I rimedi pro­spet­tati ieri sono pan­ni­celli caldi. Si è par­lato di «cro­w­d­fun­ding» (i casi sin­go­lari dei Musei Civici di Vene­zia o il museo egi­zio di Torino che si auto­fi­nan­ziano); «defi­sca­liz­zare i con­sumi cul­tu­rali delle fami­glie»; «faci­li­tare» le start up gio­va­nili senza aggravi per le casse dello Stato. Si punta cioè su bonus, finan­zia­menti a piog­gia e auto-impresa, e non sullo sblocco dei finan­zia­menti, del turn-over e di una nuova gestione pub­blica della cultura.

Il pre­si­dente del Senato Grasso ha sin­te­tiz­zato così l’orientamento neo­li­be­rale: la cul­tura deve «guar­dare alla logica dei mer­cati per modu­lare la sua offerta. Senza dimen­ti­care che l’Italia è un Paese fon­dato sulla bel­lezza». Que­sta è la base del «patto per la cul­tura» con il quale il mini­stro Fran­ce­schini vuole «inte­grare cul­tura e turi­smo». Un altro modo per raf­for­zare gli equi­voci del «made in Italy» (il «petro­lio d’Italia») senza affron­tare le sue con­trad­di­zioni di fondo.
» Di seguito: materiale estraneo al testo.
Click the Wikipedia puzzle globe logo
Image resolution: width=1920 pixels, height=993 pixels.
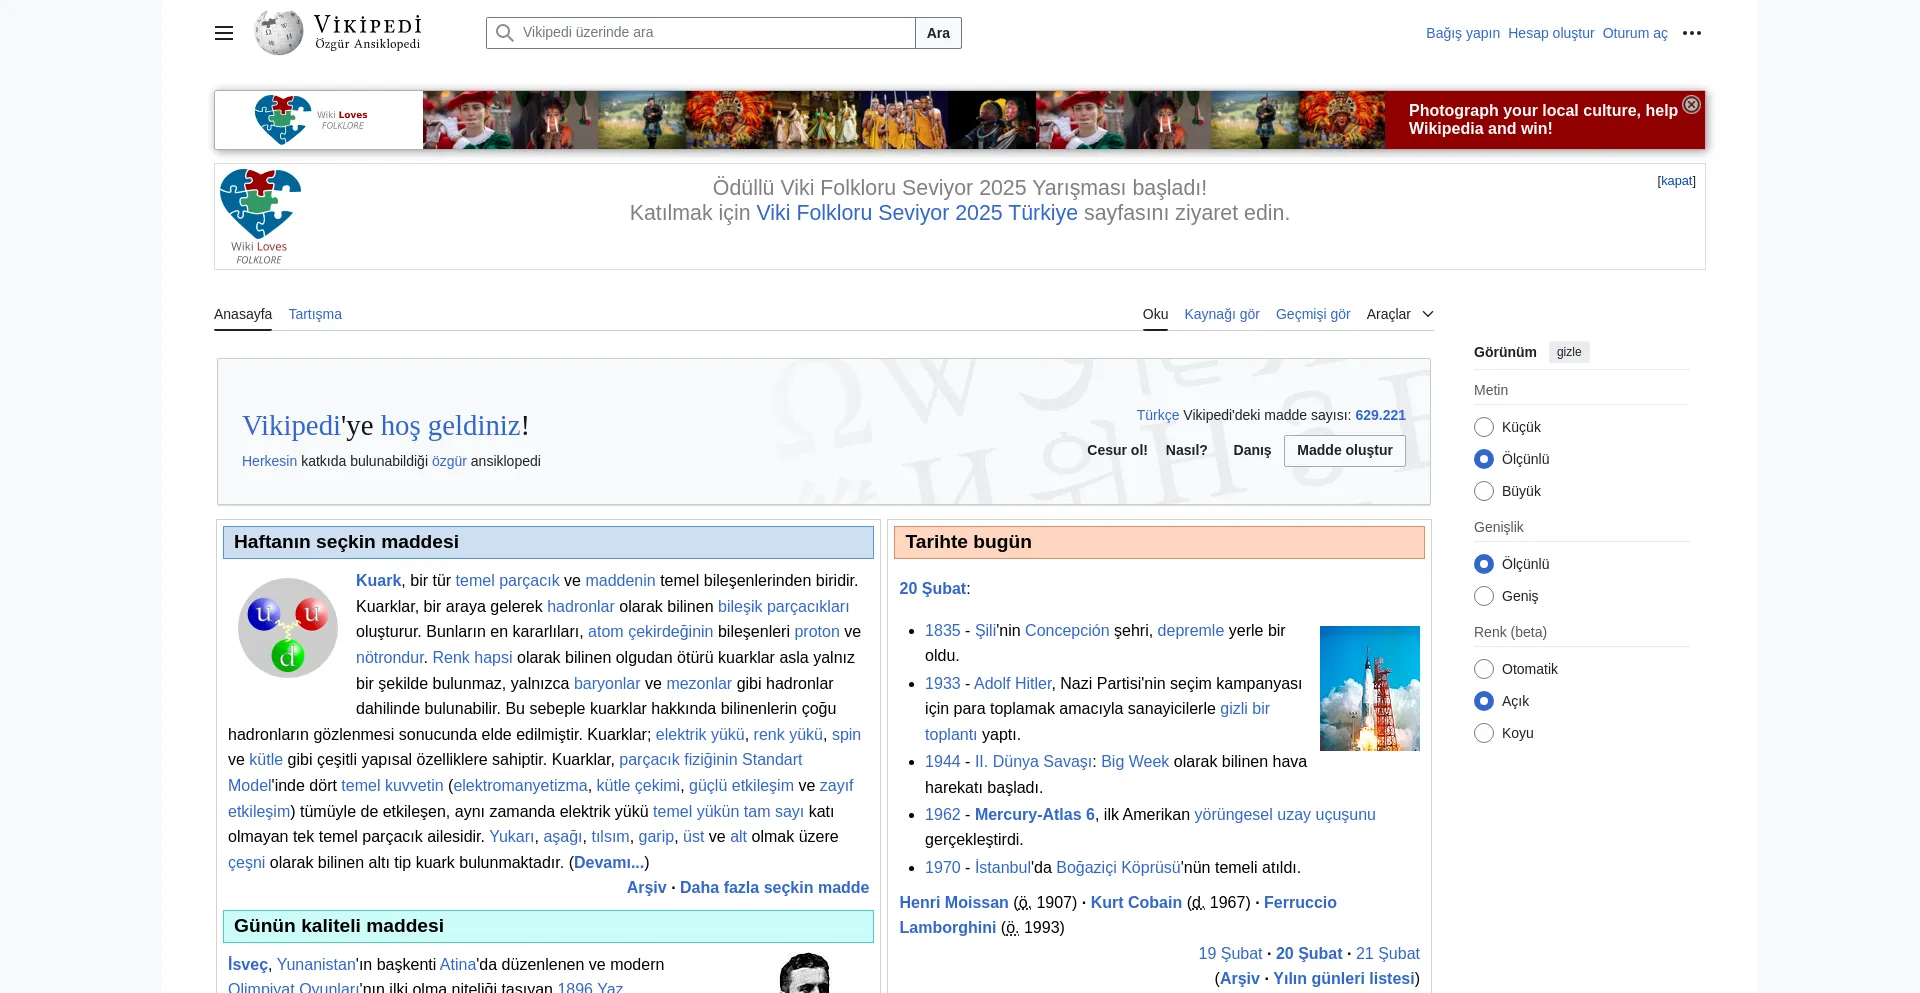coord(278,32)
Musei: la caduta ver­ti­gi­nosa della Roma arti­stica
I musei romani, nel corso del 2013, hanno perso «appeal», con una emor­ra­gia di 5,7% dei visi­ta­tori, un calo ini­ziato già nel 2012 dopo anni di cre­scita di pub­blico: agli inizi del terzo mil­len­nio, si era segnato addi­rit­tura un +57% che lasciava ben spe­rare. È un dato chia­ris­simo: la poli­tica dei tagli e dell’austerity sulla cul­tura non paga, anxi, più ritiri fondi, più perdi in eco­no­mia, arri­vando a un vero e pro­prio crollo. Emble­ma­tico il Macro, museo di arte con­tem­po­ra­nea su cui si è speso e pun­tato mol­tis­simo, oggi ridotto a veder scen­dere il pro­prio pub­blico del 52%. Meglio vanno il Maxxi (+43%, ma forse è aiu­tato da ini­zia­tive spesso bislac­che e non certo dalle grandi mostre di un tempo) e l’Ara Pacis (+37%).